Один раз в посёлке Роста, когда я был солдатом, разговаривал с женщиной-взрывником, и она мне рассказала некоторые случаи, которые она видела, в которые сама попадала за время работы взрывником. Она мне рассказала, как нужно было сделать и как она сначала по неопытности делала. Из этого рассказа состоял арсенал моих знаний работы взрывника. Поджигая шнуры, я не отводил глаз от контрольного шнура, который горел у меня в руках. Наконец загорелся последний шнур. Я выбросил контрольный запал из траншеи и быстро пошёл к лестнице, чтобы выйти из траншеи. Самое главное в этот момент (из рассказов взрывников) – не бежать, а идти. Но это было очень трудно сделать. Когда я поднялся из траншеи и зашёл в укрытие, щёлкнул контрольный запал. Через 10 секунд раздалась канонада. На убежище летели гранитные рваные камни. Я сосчитал одиннадцать взрывов, Никифоров – 12. В любом варианте один пакет дал отказ или был выброшен предыдущим взрывом. В любом случае аммонитный заряд был разрушен или подмочен, взорваться он не мог. Разработать взорванную породу было невозможно, она была полностью под водой.
На объект прибыл Мильштейн. Он, не подходя ко мне, обошёл всю траншею. Увидев его, я подошёл и доложил, чем занимается участок. Нa этот раз он меня не остановил. Выслушав весь рапорт, он глядя мне в глаза, начал медленно меня отчитывать своим глухим тихим голосом:
- Всё, что Вы здесь делаете, может быть, и правильно. То, что Вы сами приняли решение и отчитывались за работу, фактически Вами не сделанную... – усмотрев, что я хотел возразить, он сделал знак, чтобы я помолчал, и сам продолжил: – да-да, Вами не сделанной... Эту работу на участке, который нам не запланирован, нам не оплатят. Деньги мы не получим, а наоборот – банк нас ещё оштрафует за неправильную отчётность. Вот в чём Ваша вина, лейтенант. Теперь я Вас слушаю.

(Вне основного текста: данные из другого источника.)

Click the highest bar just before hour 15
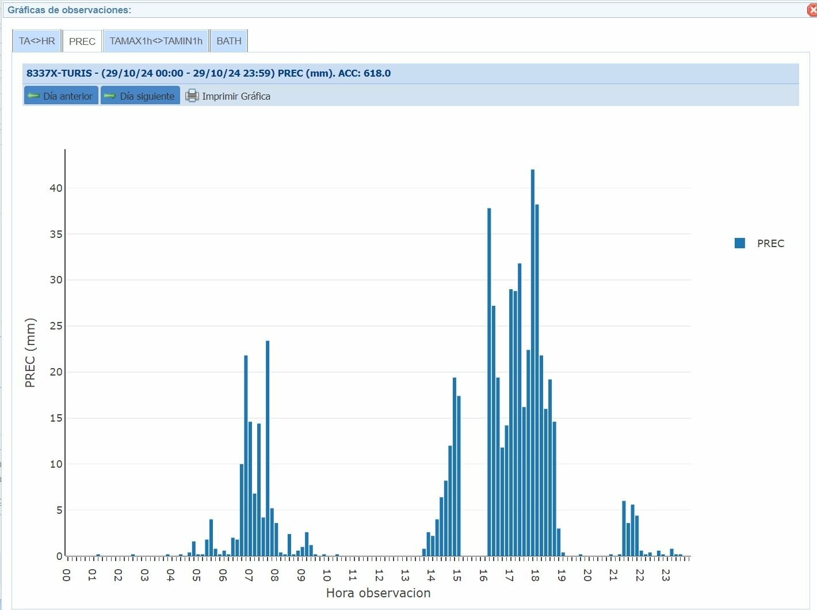The width and height of the screenshot is (817, 610). pos(455,467)
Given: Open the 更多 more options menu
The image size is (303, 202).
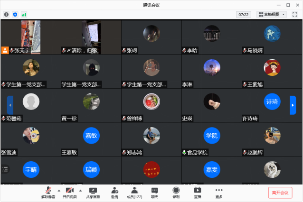Looking at the screenshot, I should point(218,192).
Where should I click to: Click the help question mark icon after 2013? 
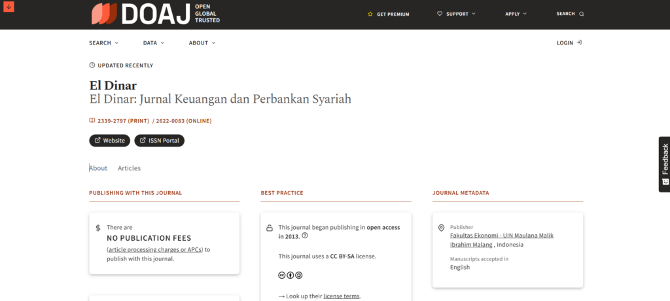pos(304,236)
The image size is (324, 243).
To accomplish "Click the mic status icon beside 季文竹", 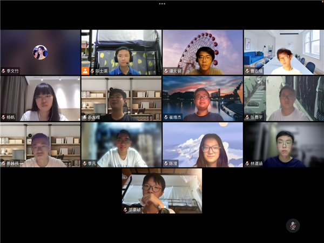I will [4, 71].
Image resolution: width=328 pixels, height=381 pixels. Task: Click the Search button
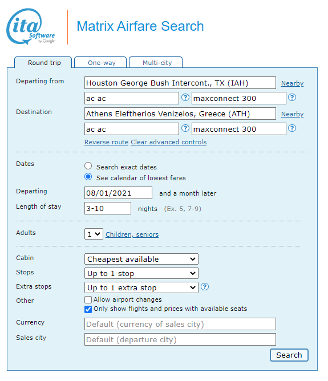click(x=289, y=355)
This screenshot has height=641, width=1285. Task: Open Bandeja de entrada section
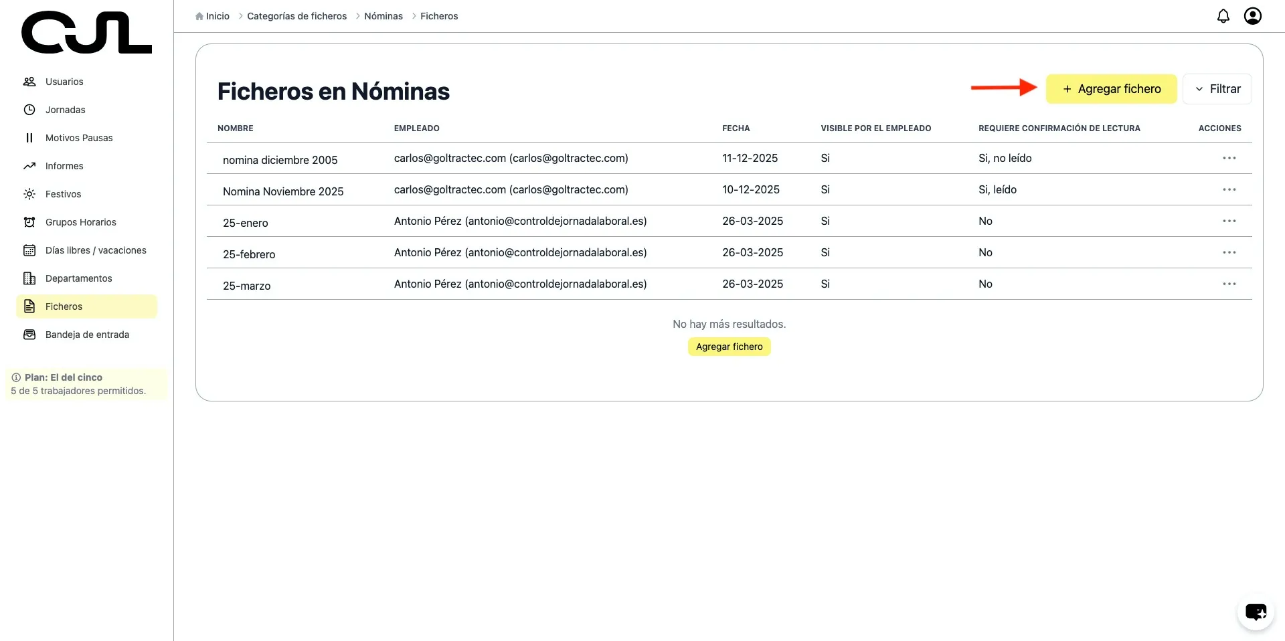coord(87,335)
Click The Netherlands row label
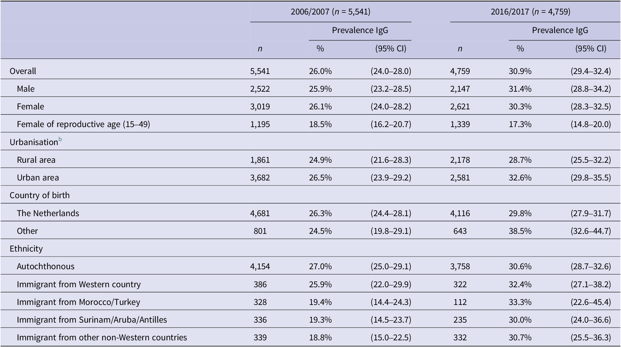 click(x=48, y=213)
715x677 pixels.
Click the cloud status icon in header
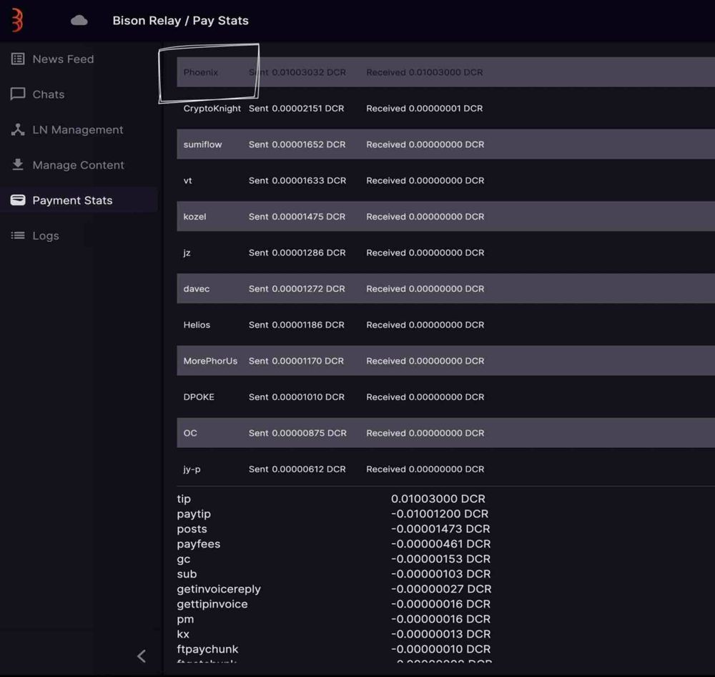tap(79, 20)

- Несколько дней мы работали только в утренние часы. «Андижанцы», а их у меня два, не справляются с притоком воды. Работа остановилась, поэтому я принял решение сбросить воду по траншее второй очереди. Если бы взрывные работы велись по расчёту, можно было бы к началу тепла забыть о траншеях...
Майор остановил меня:
- Ясно. Теперь слушайте. Возвратите компрессоры на старую стоянку. Утром Вам привезут ещё один «Андижанец», новый. За час механик его расконсервирует. Тремя насосами откачайте воду и сдайте траншею сантехникам. Это приказ начальника управления.
- Есть, – ответил я.
Я знал, что это не только беседа, но приказ. Я был уверен, что в управлении уже готовится приказ о моём наказании. Да, на Канином Носу работать было легче, там не мешали.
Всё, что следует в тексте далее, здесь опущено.